Assume estrema rilevanza l’analisi della “readiness” delle Regioni per la fase 2. L’analisi delle delibere regionali mostra che se per la fase 1 ben 16 Regioni hanno predisposto un provvedimento di “Programmazione Sanitaria Regionale”, a distanza di 7 giorni dall’ultimo aggiornamento, sembrerebbe che nessuna Regione abbia emanato delibere o atti relativi alla riorganizzazione dell’assistenza ospedaliera per la fase 2. Rimangono 9 le regioni che hanno definito, seppure con diverso grado di dettaglio, l’assetto della rete ospedaliera per il Covid-19 nella fase 2.

Permane quindi la forte differenziazione tra il Centro-Nord e il Sud in Italia.
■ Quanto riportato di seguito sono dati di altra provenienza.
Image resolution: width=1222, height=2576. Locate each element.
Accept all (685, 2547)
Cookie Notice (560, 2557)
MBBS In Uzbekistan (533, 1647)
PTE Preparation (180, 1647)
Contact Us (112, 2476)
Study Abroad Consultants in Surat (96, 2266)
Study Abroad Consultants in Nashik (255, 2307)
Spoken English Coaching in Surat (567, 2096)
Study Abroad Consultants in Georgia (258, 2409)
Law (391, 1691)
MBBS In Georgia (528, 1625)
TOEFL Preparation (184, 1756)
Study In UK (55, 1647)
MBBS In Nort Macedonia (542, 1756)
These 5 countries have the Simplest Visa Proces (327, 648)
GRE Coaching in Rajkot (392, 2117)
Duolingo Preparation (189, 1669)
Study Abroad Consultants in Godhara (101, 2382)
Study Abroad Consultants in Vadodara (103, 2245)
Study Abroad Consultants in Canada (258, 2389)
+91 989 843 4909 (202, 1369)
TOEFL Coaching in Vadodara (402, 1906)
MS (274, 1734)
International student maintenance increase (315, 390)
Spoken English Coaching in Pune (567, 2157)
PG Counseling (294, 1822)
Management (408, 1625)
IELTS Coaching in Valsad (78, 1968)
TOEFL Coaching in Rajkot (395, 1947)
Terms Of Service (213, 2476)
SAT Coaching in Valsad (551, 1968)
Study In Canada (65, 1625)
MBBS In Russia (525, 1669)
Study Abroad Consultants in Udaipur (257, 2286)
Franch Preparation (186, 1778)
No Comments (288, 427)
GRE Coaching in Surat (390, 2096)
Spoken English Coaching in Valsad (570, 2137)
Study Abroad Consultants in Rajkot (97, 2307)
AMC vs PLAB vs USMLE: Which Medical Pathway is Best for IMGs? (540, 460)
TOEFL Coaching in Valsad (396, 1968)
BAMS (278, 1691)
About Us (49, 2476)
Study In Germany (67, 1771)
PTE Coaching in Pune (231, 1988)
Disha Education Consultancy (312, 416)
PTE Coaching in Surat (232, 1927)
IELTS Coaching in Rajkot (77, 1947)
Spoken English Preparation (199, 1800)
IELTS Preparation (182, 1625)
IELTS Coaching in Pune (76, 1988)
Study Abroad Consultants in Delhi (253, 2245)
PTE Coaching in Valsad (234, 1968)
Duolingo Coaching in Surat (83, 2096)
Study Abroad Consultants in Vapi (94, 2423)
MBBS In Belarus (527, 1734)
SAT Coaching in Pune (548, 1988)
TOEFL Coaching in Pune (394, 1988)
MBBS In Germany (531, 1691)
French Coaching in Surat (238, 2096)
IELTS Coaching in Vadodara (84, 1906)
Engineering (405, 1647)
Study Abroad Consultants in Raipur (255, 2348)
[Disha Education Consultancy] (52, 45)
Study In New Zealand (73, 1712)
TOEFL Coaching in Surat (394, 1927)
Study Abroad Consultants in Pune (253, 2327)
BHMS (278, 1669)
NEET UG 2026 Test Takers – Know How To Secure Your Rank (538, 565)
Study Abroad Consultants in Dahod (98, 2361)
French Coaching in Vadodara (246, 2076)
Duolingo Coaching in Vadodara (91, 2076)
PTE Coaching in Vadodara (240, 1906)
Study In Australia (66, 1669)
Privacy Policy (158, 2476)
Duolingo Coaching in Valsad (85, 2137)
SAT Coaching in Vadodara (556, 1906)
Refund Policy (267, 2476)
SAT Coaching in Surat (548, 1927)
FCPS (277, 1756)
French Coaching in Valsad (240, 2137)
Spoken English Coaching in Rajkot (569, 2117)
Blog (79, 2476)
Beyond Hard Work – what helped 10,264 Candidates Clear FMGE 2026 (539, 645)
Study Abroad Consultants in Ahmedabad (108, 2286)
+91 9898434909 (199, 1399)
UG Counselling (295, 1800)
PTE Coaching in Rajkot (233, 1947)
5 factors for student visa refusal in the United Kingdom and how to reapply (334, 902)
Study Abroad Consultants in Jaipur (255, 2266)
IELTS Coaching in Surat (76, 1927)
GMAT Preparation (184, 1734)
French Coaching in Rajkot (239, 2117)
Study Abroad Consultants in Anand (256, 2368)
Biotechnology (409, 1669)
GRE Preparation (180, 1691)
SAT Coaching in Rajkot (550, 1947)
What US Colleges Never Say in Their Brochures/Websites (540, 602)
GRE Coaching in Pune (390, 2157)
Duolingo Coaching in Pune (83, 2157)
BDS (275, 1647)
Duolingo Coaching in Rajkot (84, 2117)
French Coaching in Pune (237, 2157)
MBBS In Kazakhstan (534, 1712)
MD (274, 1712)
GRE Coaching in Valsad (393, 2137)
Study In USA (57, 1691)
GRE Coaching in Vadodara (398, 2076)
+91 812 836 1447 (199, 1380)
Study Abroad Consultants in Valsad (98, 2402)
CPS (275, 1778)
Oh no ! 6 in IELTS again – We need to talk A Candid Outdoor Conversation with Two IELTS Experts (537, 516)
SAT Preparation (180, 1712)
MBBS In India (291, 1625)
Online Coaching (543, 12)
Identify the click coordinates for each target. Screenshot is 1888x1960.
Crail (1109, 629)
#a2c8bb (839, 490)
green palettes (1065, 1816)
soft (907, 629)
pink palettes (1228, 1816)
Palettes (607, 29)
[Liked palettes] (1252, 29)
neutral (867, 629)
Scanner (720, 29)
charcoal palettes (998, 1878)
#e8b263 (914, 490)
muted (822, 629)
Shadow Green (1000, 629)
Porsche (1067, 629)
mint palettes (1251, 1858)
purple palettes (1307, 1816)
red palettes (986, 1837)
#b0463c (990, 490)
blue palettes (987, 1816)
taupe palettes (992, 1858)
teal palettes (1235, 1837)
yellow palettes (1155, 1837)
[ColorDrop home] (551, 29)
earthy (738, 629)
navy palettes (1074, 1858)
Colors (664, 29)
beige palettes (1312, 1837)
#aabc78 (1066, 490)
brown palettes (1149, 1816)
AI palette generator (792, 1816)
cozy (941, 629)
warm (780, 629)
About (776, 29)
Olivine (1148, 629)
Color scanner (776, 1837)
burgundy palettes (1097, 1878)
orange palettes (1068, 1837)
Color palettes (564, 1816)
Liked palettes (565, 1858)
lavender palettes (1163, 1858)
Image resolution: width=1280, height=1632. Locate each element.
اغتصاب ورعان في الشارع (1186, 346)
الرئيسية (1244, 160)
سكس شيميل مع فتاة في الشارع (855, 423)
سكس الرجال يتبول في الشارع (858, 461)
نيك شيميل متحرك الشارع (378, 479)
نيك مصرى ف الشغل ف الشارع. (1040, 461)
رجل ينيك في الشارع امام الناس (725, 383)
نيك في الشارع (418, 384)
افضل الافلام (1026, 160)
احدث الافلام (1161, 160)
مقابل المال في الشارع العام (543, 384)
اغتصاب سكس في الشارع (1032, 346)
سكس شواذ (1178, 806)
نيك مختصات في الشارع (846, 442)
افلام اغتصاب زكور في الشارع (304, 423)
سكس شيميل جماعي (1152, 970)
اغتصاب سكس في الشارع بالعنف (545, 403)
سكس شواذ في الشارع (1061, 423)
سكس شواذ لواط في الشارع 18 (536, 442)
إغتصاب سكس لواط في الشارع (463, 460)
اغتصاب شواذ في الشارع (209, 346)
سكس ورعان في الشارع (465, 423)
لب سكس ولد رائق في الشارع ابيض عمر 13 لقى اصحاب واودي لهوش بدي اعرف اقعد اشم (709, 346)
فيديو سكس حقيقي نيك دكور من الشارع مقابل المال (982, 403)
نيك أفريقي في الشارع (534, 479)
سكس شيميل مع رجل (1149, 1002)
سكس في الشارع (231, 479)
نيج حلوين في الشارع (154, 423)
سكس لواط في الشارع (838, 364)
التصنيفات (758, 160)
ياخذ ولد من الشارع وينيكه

Infatti, al momento solo la Sicilia sembrerebbe aver definito le modalità organizzative per l’assistenza ospedaliera da dedicare ai pazienti affetti da coronavirus. In riferimento alle “Linee di indirizzo per la ripresa delle attività ospedaliere ed ambulatoriali” non legate all’emergenza Covid-19, ad oggi l’85% delle Regioni Italiane ha definito pratiche e raccomandazioni che stanno consentendo di far ripartire l’attività ambulatoriale e chirurgica in elezione, sospese durante la fase 1 dell’emergenza dovuta alla diffusione del Covid-19. Rispetto al precedente aggiornamento, Sardegna, Molise e Trentino-Alto Adige (nello specifico l’Azienda sanitaria del Sud Tirolo) si sono aggiunte.

I documenti di programmazione si sono in particolare concentrati sull’individuazione dei Covid-Hospital, così come suggerito dalla strategia in 5 punti del Ministero della Salute. Tre approcci sembrano delinearsi al momento: quello dell’ospedale Covid unico regionale (Marche, Umbria, Abruzzo, Sicilia, Basilicata e Sardegna), quello della Rete “stellare” di ospedali Covid-19 (vedi Lombardia, Liguria, Veneto e Toscana), e quello della rete “Hub & Spoke” che caratterizza il Lazio, che ha suddiviso le strutture ospedaliere distribuite in 9 aree che fanno riferimento a 5 Covid-Hospital (alcuni coprono piu’ aree), ma anche Emilia-Romagna (con una rete hub&spoke per le terapie intensive), Puglia e Calabria. L’analisi mostra una leggera tendenza verso il modello che prevede l’individuazione di Covid-Hospital, strutture dedicate esclusivamente alla cura dei pazienti Covid-19.